Saxton was managed by Blinky Palermo. After losing his title to Tony DeMarco in 1955, he would regain it in a 1955 title match against welterweight champ Carmen Basilio, another fight considered to be fixed.

===Sonny Liston===
By 1959, Carbo and his partner Blinky Palermo owned a majority interest in the contract of heavyweight boxer Sonny Liston, who went on to win the World Heavyweight Championship in 1962. From the start of his pro career in 1953, Liston had been "owned" by St. Louis mobster John Vitale, who continued to own a stake in the boxer. At the time Palermo and Carbo acquired their interest in Liston, the notorious Carbo was imprisoned on Rikers Island, having been convicted of the undercover management of prizefighters and unlicensed matchmaking.

According to both FBI and newspaper reports, Vitale and other mobsters "reportedly controlled Liston's contract", with Vitale owning approximately twelve percent. Liston fought 12 fights under the control of Carbo and Palermo.

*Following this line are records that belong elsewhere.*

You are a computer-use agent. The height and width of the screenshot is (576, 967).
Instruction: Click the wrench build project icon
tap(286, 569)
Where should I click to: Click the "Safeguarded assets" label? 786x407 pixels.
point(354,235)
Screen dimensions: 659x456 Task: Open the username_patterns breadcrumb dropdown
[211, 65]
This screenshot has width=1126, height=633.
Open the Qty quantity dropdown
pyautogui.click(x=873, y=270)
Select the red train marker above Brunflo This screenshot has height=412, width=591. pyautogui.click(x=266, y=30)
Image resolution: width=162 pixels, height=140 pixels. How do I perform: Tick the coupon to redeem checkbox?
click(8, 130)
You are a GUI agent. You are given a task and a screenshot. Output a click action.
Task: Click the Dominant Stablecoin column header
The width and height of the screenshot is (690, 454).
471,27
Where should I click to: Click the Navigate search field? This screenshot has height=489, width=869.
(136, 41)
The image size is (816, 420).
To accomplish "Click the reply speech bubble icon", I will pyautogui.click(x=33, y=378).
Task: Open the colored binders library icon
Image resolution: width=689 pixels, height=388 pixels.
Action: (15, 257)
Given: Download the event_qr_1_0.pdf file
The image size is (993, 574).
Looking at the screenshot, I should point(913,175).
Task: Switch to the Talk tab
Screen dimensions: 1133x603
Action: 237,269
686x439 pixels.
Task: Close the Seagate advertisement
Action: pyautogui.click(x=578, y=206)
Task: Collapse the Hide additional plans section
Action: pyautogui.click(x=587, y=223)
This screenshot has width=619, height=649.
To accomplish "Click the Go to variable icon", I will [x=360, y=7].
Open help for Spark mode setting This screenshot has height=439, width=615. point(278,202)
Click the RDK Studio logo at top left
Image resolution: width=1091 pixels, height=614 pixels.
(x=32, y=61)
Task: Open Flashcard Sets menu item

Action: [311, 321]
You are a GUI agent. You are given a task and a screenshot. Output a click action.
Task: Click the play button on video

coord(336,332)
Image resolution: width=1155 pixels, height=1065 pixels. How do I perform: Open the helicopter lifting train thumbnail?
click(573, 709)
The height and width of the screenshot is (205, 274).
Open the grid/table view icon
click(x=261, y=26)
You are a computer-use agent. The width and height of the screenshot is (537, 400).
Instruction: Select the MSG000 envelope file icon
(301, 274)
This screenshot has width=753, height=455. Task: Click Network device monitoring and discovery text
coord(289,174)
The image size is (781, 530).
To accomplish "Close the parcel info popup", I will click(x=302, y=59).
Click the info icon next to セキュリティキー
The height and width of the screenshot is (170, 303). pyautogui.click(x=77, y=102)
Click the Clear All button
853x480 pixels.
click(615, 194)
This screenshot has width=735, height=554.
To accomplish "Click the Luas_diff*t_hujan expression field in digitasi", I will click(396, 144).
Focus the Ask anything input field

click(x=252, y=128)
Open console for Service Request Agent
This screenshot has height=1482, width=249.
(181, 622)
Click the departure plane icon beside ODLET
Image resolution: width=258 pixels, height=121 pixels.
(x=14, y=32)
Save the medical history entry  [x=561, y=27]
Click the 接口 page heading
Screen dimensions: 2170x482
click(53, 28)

==Further legal troubles and death==
In the late 1950s, Carbo started running into legal troubles. First, he was convicted of managing boxers without a license and was sentenced to two years in the New York City jail on Riker's Island. Following his release in 1960, Carbo was subpoenaed to appear before a Senate investigating committee to testify on his involvement in professional boxing. Carbo took the Fifth Amendment 25 times, answering "I cannot be compelled to be a witness against myself".

Former world welterweight and middleweight champion Carmen Basilio testified before the U.S. Senate Judiciary Committee's Subcommittee on Antitrust and Monopoly during its investigation of professional boxing, giving evidence on Carbo, Carbo's partner Frank "Blinky" Palermo (a member of the Philadelphia crime family), and Carbo's aide, Gabriel Genovese, a cousin of Mafia Don Vito Genovese who was convicted in 1959 of being an unlicensed boxing manager. Calling for a house cleaning of professional boxing, Basilio's testimony revealed that his former managers had to pay off organized crime for his title shots and that he essentially had a behind the scenes manager in Genovese.

Evidence submitted to the subcommittee showed that Basilio's on-the-record managers, John DeJohn and Joseph Netro, paid Gabriel Genovese $39,334.41 and approximately $25,000, respectively, during the time Basilio fought for and defended his welterweight and middleweight titles. Genovese was a frontman for Carbo.

In 1961, Carbo and boxing promoter Frank "Blinky" Palermo were charged with conspiracy and extortion against the National Boxing Association welterweight Champion Don Jordan. After a three-month trial in which U.S. Attorney General Robert Kennedy served as prosecutor, Carbo was sentenced to 25 years in prison, serving his sentence at Alcatraz Federal Penitentiary in California, McNeil Island in Washington state and United States Penitentiary, Marion in Illinois.

Granted early parole due to ill health, Carbo was released from prison. He died in Miami Beach, Florida, on November 9, 1976.

==In popular culture==
Character Tommy Como (Nicholas Colasanto) in the Martin Scorsese film Raging Bull, which stars Robert De Niro as boxer Jake LaMotta, is based on Carbo. Carbo is also the inspiration for boxing promoter Nick Benko, played by Rod Steiger in the 1956 film The Harder They Fall. In the 2016 film Hands of Stone, Carbo is portrayed by actor John Turturro.